14日に放送されたMBS・TBS系ドキュメンタリー番組『情熱大陸』では、俳優の坂東龍汰に密着。2024年放送のドラマ『ライオンの隠れ家』で自閉スペクトラム症の青年を演じ、その繊細な演技が高く評価された坂東が、俳優を志した原点や芝居への思いを語った。
坂東龍汰の生い立ちと役者への道
1997年にニューヨークで生まれた坂東は、3歳で北海道へ移住。18歳までシュタイナー教育を受け、高等部の卒業演劇をきっかけに俳優の道を志したという。当時を振り返り、「本番の幕が開いた時に真っ白になった。頭が全部忘れてしまった。覚えたセリフも」と回想。「自分の意思じゃないものがしゃべり出した。恐怖と歓喜がぐちゃぐちゃになっていて、半端じゃないエクスタシーを感じた」と、その瞬間の衝撃を明かした。
下積み時代の苦労と役への向き合い方
19歳の時、アルバイトで貯めた100万円を手に上京。下積み時代を知る山岸健太との再会では、「真冬の家賃4万円で、風がビュービュー入ってくる家で、お金がないから暖房もつけられなかった。毎日原宿でスカウト待ちしていた」と当時を懐かしそうに語った。
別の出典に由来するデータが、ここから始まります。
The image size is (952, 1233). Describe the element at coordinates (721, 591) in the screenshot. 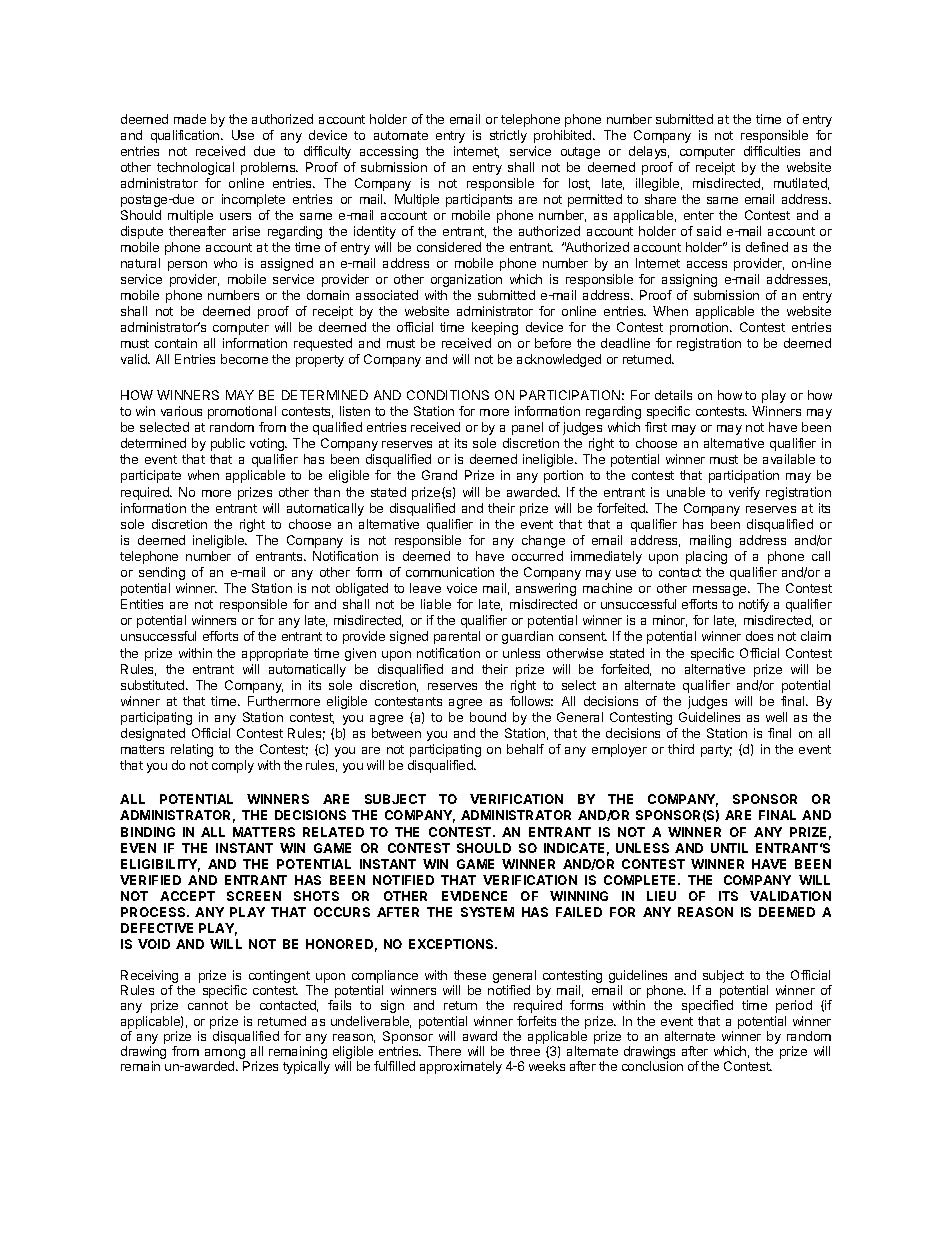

番組では、間宮祥太朗主演の舞台『カッコーの巣の上で』の稽古にも密着。坂東は吃音のある青年ビリー役に挑み、稽古のない日には貸しスタジオにこもって役作りを続けた。演出の松尾スズキ氏は「吃音症というものは、自分の体験から演技を絞り出せない。だからクリエイトしていかないといけないので、大変だと思う。表面をなぞるような演技が一番危険」と坂東の挑戦を見守った。
演技の原動力は母の死
坂東は芝居への向き合い方について、「目の奥に闇のようなもの、真っ黒い目になる時があって、自分でも分かっている。それは間違いなく、母親の交通事故死が関係していると思う。飛んできたハンマーで開いた穴にレンガを積むように埋めていくが、その穴は閉じない。だからずっと原動力になって、自分が突き動かされている感覚は幼少期からある」と胸の内を明かした。
舞台開幕と俳優としての思い
6月7日に開幕した『カッコーの巣の上で』は、2時間40分に及ぶ舞台がスタンディングオベーションで幕を閉じた。坂東は「芝居が大好きだという自分がど真ん中にいて、絶対に消えないかすかな爆発を常に起こし、それが芝居にすごい純度で込められればいいと思って生きている」と俳優という仕事への熱い思いを語った。
編集部MEMO
坂東龍汰は1997年5月24日生まれ、ニューヨーク生まれ、北海道出身。北海道で18年間シュタイナー教育を受け、高等部の卒業演劇をきっかけに俳優を志す。2017年に俳優デビューし、2022年公開の映画『フタリノセカイ』で映画初主演。2024年のドラマ『ライオンの隠れ家』で自閉スペクトラム症の青年役を演じ大きな話題となり、2025年には映画『爆弾』で第49回日本アカデミー賞新人俳優賞を受賞した。